Yes, the correlation between Duck Dynasty and Trump support is the strongest of any of the 50 television shows they tracked, linking Facebook likes to different regions of the country.
And it initially seems to make sense that a show like Duck Dynasty finds few fans in urban centers like New York or Los Angeles. The Robertson family embarks on some truly colloquial quests, such as frog hunting, featured in an episode that refuses to leave my brain’s memory files. The bug life in central Texas unnerved me enough; how anyone survives the swampy reality of Louisiana on a frog hunt remains a profound mystery, one which I have no intention of solving.
Yet allow me to argue a bit with the premise of the New York Times here. Because it shows a sort of stunning lack of intellectual curiosity, that we Americans are falling so predictably into cultural camps of belonging.
For instance: I could just as easily argue that New Yorkers should be the most enamored of Duck Dynasty, since it represents a foreign lifestyle within their own country’s borders. After all, aren’t we supposed to be interested in the unique and exotic? What could be more of both than an extended family who espouses fidelity to fundamentalist Christian beliefs, who rides airboats by night to hunt alligators, and who wears camouflage suits to work every day?
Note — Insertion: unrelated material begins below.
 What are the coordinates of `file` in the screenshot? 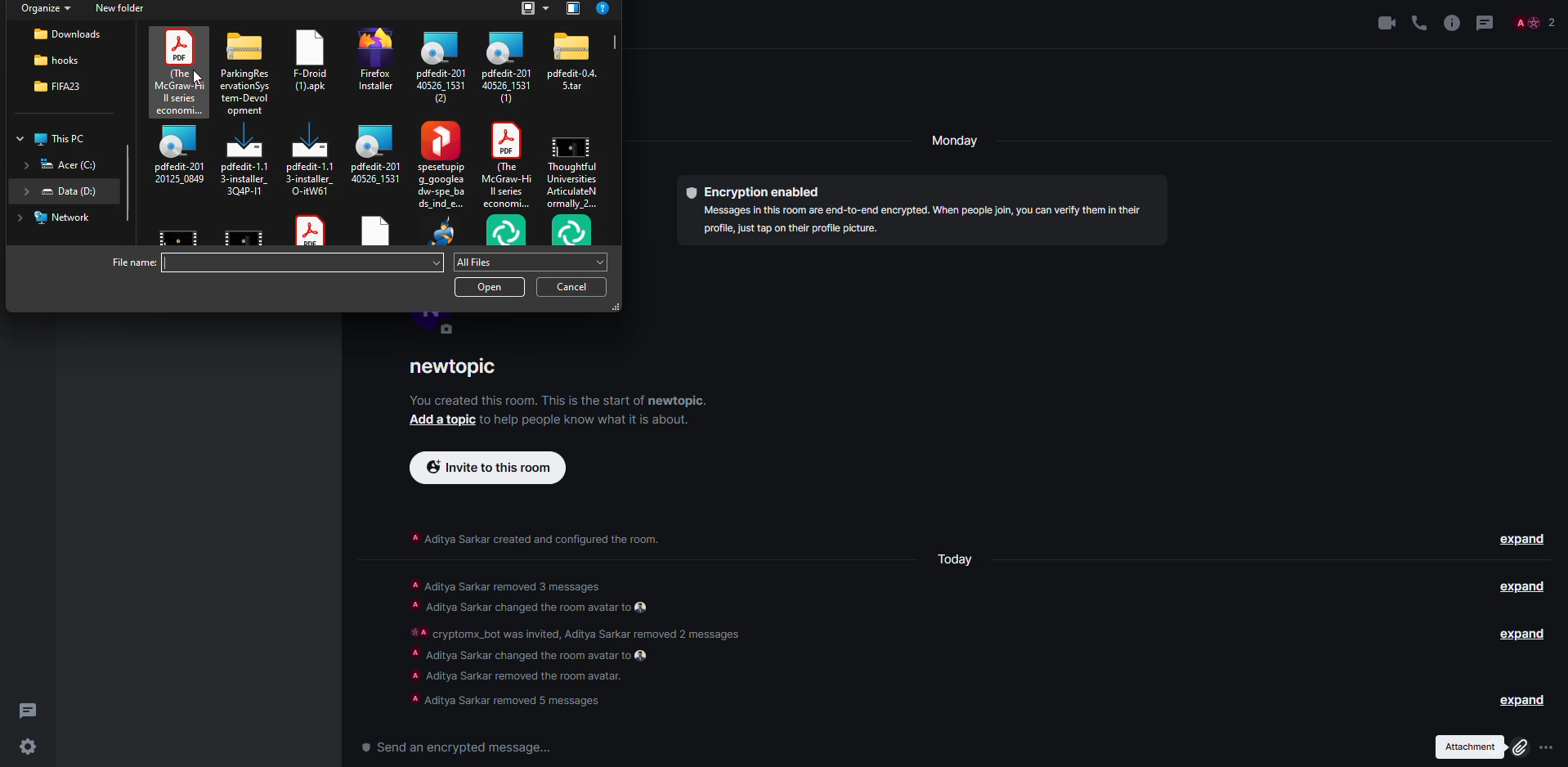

To a Manhattan dweller, this must by definition be unfathomable… and fascinating.
Yet instead, the very existence of a show like Duck Dynasty is anathema to many city folks. It’s an embarrassment, worthy of ridicule and derision. (I am intentionally putting aside here the controversial statements of Phil Robertson, which were not a part of the show. Obviously, those are problematic in their own right.)
Having actually watched the show, I admit that I cannot relate to the Robertson lifestyle. But I can also say that it is not a worthless one. I can say that peeking in on a totally different way of getting on in life was perhaps good for me. And it would be good for my coastal friends, too.
Because we are all, actually and truly, in this together. We are. We’re in this country together, we’re on this planet together. And we’re not going to be getting any other choice in the matter.
In the same way, I wish more rural Americans would watch Modern Family or The Daily Show, two of the most popular programs in urban areas. If we could try to understand the perspective of the other side, we might find there’s more common ground between us. Or at least, maybe we'd start moving in that direction.
So I hope that readers will not see in the New York Times article only further proof of the “rightness” of their own preferences. Watching Duck Dynasty doesn’t turn one into a Trump supporter, any more than watching The Daily Show makes you an automatic Clinton roadie.
But maybe if these are the only shows we let ourselves view, if we allow ourselves to live in bubbles of our own construction, then we are that easily predictable.
Or perhaps it is more accurate to say, we become that easily manipulated.